Former owner of Ranger 20 #58 and #176. Loved them both! I believe that there were a number of sizes of Crown sailboats. They were produced in Canada from Cal moulds.


----------



## kirnehator (Feb 6, 2009)

i have a crown sailboat. i just got it. 23ft blue/white. real nice shape. well equiped. located on the okanagan lake, BC. there seem to be a few around here. 

any insight on where i can find the hull ID numbers. i tryed to do some research on crown sailboats but my search comes up empty haned too.

cheers


----------



## sailingdog (Mar 19, 2006)

Kirnehator-

First, please don't revive old threads... the one you're replying to is over six years old.

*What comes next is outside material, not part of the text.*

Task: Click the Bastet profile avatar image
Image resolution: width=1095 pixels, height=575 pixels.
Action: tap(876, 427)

HIN numbers are located on the starboard side of the transom. There is also one located somewhere inside the boat, but that varies depending on the make/model of the boat. Be aware that HINs were not required until 1972 or so.

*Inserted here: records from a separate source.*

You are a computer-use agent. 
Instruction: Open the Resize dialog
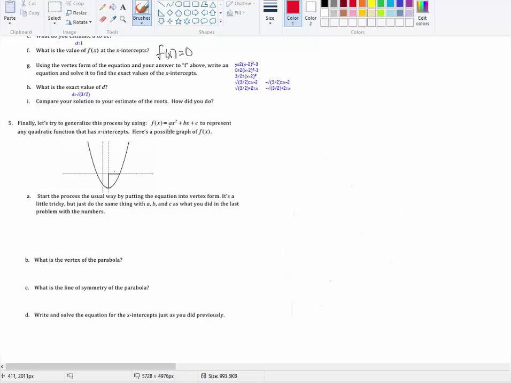76,13
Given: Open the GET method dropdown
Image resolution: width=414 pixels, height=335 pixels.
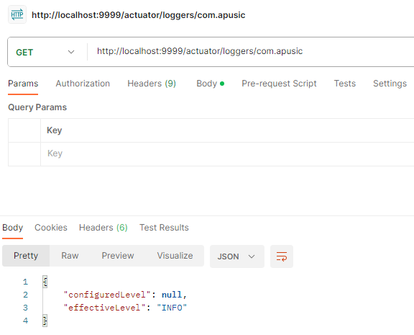Looking at the screenshot, I should [45, 52].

Once you've found the HIN, if there is one, you can do some further research on the MIC, which is the first three places of the HIN. However, MIC codes are not unique, and several manufacturers may have been assigned the same MIC code over the years.

I'd highly recommend you read the *POST* in my signature to help you get the most out of your time here. It has tips on searching sailnet, writing a good post, etc..


----------



## Dovetail7442 (Aug 15, 2009)

*7 years late..*

Hi-
We own a 1978 Crown 28. She (and all Crowns) was built in Vancouver BC. Al Naim, the owner of Calgan Marine, was instrumental in Crown throughout the company's existence. 
There are lots of Crowns still in service in these parts. They have a reputation for being solid, seakindly cruisers. None too fast though: quite heavy (our 28 weighs 4,900 lbs..) Built like a tank. Point reasonably well and carry a nice amount of sail. Cabin in our boat has plenty of headroom for average adults and is nicely appointed. 
Our boat has some osmosis, as do many of this vintage. Not a big concern, but I do plan to have her hauled and to plane her hull next winter. 
I'm told ours came with a Volvo; it now has a 20 hp Perkins Perama, which seems to be a good fit for her.
Any questions drop me a note!


----------



## BlueM (Jul 26, 2014)

You were asking information pertaining to Crown sailboats. My friend just purchased a 28' Crown Sailboat. It was designed by William Lapworth. who was also the designer of Cal sailboats; built by Calgan Marine of Vancouver. I was asking anyone if they have a Crown sailboat Owners manual. Where can I get one or if they can e-mail the information to me. 

Many thanks


BlueM


----------



## SloopJonB (Jun 6, 2011)

The Crown 28 was not really designed by Lapworth. Calgan Marine, who built the Crown line of boats, built Cal 2-29's under license from Cal. They tweaked the lines a bit, enough to avoid royalties and so forth and built it as the Crown 28. They did the same thing with the Cal 25 / Crown 23.

They are well built boats - Calgan/Crown morphed into Sceptre Yachts.


----------